Defensa de los invisibles
trabajadores anónimos
2017-08-01
Por más amenazas que pesen
sobre la Casa Común, la Tierra, atacada en todos los frentes por el tipo de
cultura que hemos desarrollado en los últimos dos siglos, explotando
ilimitadamente sus limitados bienes y servicios, más directamente para la
acumulación material de unos pocos, a pesar de todo eso ella continúa
ofreciéndonos generosamente la belleza de los frutos, flores, plantas, animales
y una amplia biodiversidad.
A
mí me impresionan las pequeñinas flores rojas y amarillas de tres vasos que
cuelgan de una de mis ventanas. Ellas, alegres, sonríen al universo. Eso me
remite a la frase del místico poeta alemán Ángel Silesius que dice: «la flor no
tiene un porqué, florece por florecer, no se preocupa de si la miran o no,
simplemente florece por florecer».
Sabemos
que solamente un 5% de la vida es visible. Lo restante es invisible, está
compuesto de microorganismos, bacterias, virus y hongos. Ya escribí esto aquí y
lo repito con las palabras de uno de los mayores biólogos vivos, Edward O.
Wilson: «en un sólo gramo de tierra, o sea, en menos de un puñado, viven cerca
de 10 mil millones de bacterias, pertenecientes hasta a 6 mil especies
diferentes» (La creación: cómo salvar la vida en la Tierra, 2008,
p. 26). Si eso es así en solo un puñado de tierra, imaginemos los trillones de
trillones de microorganismos que habitan en el subsuelo de la Tierra. Por eso
tienen razón James Lovelock y su grupo al afirmar que la Tierra es un
superorganismo vivo. No en el sentido de un animal inmenso, sino en el de un
sistema que se autorregula y que articula lo físico, lo químico y lo ecológico
de forma tan inteligente y sutil que siempre produce y reproduce vida. La llamó
Gaia, nombre griego para designar a la Tierra viva.
En
la naturaleza nada es superfluo. Con cierto sentido del humor escribió el Papa
Francisco en su encíclica “Sobre el Cuidado de la Casa Común” refiriéndose a
san Francisco, que este pedía a los frailes «que dejasen siempre en el convento
una parte del huerto para las hierbas silvestres», porque a su manera ellas
también alaban al Creador.

Orden de trabajo:
Reproduce sin cambios la parte del fragmento citado que va desde "Defensa de los" hasta "una amplia biodiversidad.", ambos incluidos.

Datos en bruto:
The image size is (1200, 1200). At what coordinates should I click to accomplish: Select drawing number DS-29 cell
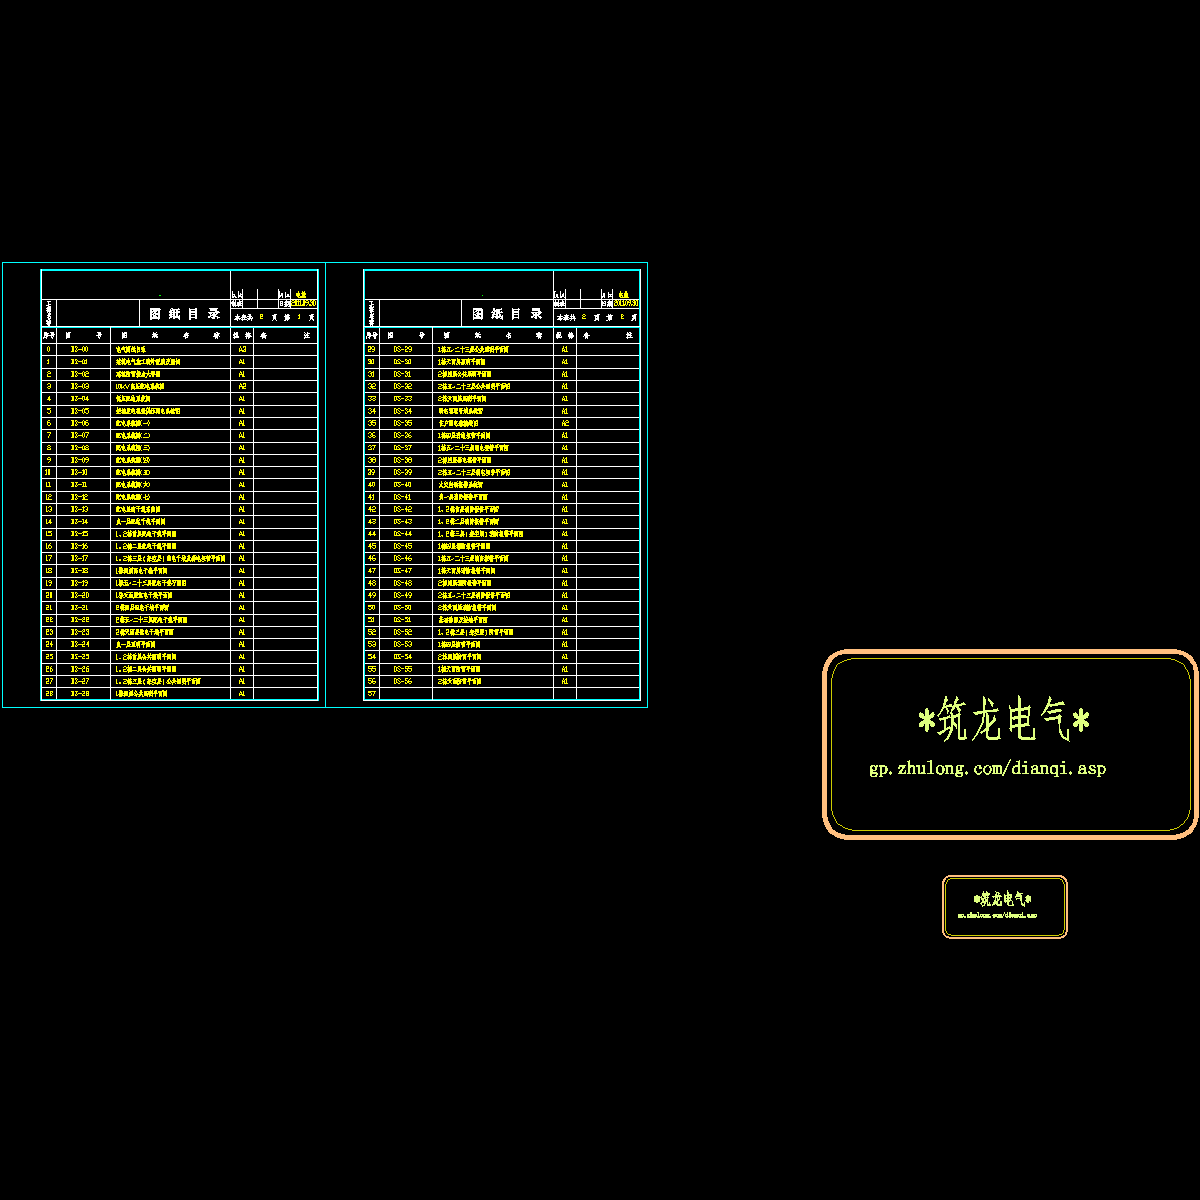tap(402, 350)
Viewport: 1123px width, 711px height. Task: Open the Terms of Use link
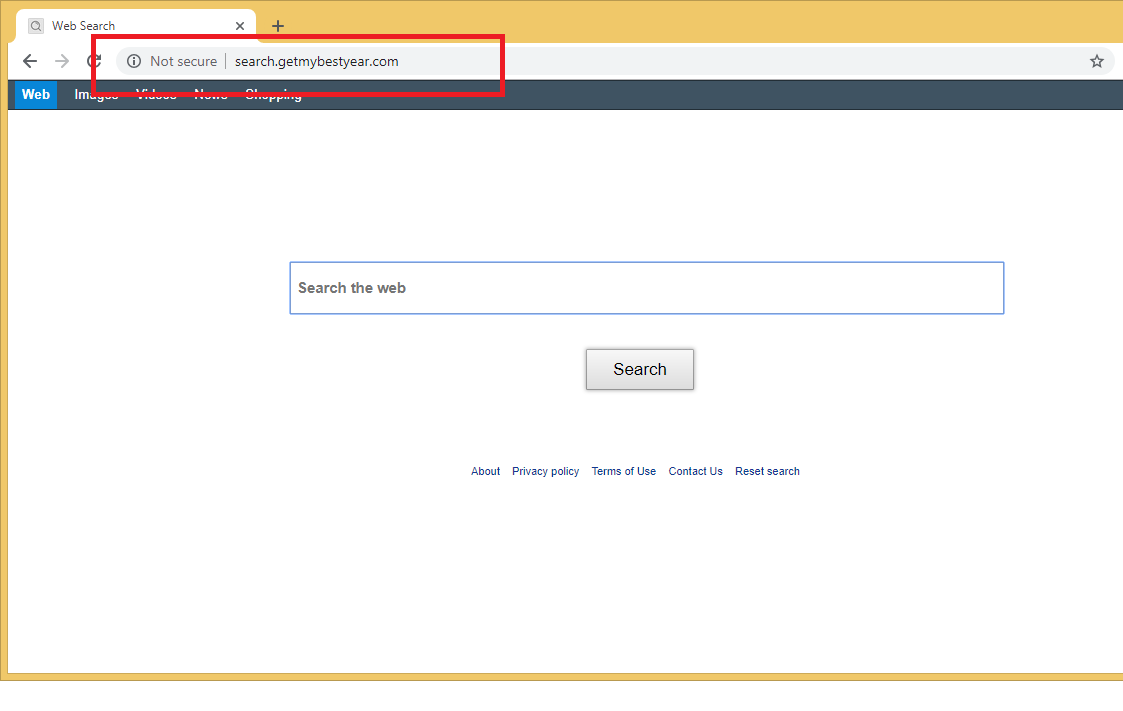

Resultado del ejercicio:
Defensa de los invisibles
trabajadores anónimos
2017-08-01
Por más amenazas que pesen
sobre la Casa Común, la Tierra, atacada en todos los frentes por el tipo de
cultura que hemos desarrollado en los últimos dos siglos, explotando
ilimitadamente sus limitados bienes y servicios, más directamente para la
acumulación material de unos pocos, a pesar de todo eso ella continúa
ofreciéndonos generosamente la belleza de los frutos, flores, plantas, animales
y una amplia biodiversidad.